Türkei 2017 (1)
Die "englische Zicke" hat sich eingelebt ...
So langsam wird’s was: Die Zicke hat sich so langsam an die neue Umgebung gewöhnt (was auch gar nicht so schwer ist, hier werden die Geländefahrzeuge noch artgerecht gehalten ). Sie muckt nicht mehr soviel rum, aber sie hatte noch mehrere kleine Probleme ...

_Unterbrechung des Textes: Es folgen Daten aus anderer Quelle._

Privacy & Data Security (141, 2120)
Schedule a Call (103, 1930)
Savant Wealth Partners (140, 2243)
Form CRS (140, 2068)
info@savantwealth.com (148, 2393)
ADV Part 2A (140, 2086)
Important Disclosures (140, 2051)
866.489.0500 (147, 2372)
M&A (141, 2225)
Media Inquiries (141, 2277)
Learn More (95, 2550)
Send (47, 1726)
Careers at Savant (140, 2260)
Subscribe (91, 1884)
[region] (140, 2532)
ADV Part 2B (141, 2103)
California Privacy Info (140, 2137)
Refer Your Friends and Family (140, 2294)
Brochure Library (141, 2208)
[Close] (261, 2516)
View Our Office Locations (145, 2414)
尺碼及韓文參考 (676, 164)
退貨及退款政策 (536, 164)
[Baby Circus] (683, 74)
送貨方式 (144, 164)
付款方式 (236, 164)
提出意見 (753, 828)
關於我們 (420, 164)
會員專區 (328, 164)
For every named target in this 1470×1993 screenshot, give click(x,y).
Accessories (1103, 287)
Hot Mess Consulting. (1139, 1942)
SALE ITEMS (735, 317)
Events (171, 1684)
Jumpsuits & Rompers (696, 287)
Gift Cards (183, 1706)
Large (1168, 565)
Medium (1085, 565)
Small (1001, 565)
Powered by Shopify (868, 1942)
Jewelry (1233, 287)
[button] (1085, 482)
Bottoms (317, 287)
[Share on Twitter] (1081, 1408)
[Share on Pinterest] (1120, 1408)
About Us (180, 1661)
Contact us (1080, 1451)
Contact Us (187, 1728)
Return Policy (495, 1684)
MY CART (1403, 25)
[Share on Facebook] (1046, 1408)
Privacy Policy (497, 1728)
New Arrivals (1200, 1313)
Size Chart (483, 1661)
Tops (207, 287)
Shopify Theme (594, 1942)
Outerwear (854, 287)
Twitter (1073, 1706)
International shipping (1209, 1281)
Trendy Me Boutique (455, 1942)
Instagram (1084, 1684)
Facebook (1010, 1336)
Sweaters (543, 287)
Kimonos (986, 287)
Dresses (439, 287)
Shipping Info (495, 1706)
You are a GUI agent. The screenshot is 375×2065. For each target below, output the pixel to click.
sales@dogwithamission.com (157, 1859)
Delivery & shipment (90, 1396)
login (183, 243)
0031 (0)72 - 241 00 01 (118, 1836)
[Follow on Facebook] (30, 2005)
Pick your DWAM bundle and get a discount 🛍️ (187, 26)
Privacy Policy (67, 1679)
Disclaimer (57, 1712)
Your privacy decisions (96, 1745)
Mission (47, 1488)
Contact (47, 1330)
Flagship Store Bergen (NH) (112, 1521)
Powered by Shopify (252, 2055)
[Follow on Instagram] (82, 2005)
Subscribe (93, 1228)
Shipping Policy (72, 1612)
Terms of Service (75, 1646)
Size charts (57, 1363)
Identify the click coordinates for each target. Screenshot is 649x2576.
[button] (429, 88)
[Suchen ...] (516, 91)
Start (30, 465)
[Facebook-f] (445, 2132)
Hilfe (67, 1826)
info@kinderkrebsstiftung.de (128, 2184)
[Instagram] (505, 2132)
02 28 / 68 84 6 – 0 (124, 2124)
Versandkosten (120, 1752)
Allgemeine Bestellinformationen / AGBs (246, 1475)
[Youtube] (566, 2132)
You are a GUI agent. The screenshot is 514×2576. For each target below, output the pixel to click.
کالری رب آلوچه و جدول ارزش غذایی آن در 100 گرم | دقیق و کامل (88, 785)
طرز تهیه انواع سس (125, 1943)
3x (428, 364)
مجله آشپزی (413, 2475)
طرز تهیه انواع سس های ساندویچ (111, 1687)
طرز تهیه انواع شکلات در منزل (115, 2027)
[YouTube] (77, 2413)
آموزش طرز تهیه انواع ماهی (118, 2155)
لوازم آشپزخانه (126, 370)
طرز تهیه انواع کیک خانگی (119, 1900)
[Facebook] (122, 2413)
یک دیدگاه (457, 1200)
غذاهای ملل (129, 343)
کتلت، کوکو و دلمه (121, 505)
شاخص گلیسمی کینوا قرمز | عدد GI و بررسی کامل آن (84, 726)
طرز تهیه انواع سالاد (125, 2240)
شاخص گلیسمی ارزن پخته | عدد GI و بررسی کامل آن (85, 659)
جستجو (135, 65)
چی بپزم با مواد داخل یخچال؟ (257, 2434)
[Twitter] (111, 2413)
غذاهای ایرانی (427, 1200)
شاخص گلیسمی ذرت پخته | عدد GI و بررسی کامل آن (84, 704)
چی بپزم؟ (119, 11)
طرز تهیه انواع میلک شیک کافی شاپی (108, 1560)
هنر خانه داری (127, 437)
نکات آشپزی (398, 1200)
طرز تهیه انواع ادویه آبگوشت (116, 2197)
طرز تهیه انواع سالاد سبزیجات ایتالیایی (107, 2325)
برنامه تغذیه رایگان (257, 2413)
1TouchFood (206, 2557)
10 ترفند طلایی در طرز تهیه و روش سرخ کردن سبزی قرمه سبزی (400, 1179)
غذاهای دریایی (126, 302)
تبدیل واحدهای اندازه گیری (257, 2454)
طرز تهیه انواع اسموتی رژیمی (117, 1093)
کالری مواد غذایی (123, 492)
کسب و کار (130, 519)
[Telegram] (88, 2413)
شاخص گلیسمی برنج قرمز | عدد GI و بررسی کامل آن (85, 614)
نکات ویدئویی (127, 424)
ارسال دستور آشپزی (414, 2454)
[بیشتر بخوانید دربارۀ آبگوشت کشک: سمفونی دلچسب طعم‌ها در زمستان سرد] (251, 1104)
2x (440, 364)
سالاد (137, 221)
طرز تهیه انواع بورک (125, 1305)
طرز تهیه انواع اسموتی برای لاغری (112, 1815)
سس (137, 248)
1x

Sie sprang morgens nicht an: Aber das war schnell erledigt, eine gelöste Kabelverbindung war der Auslöser. Schnell zusammengelötet und schon funktionierte alles wieder. Dann entdeckte ich morgens einen Wassereinbruch: Irgendwo unterhalb der Windschutzscheibe gibt es offenbar ein kleines Loch, wo dann bei Regen Wasser eintritt. Das muss ich noch suchen und versiegeln ...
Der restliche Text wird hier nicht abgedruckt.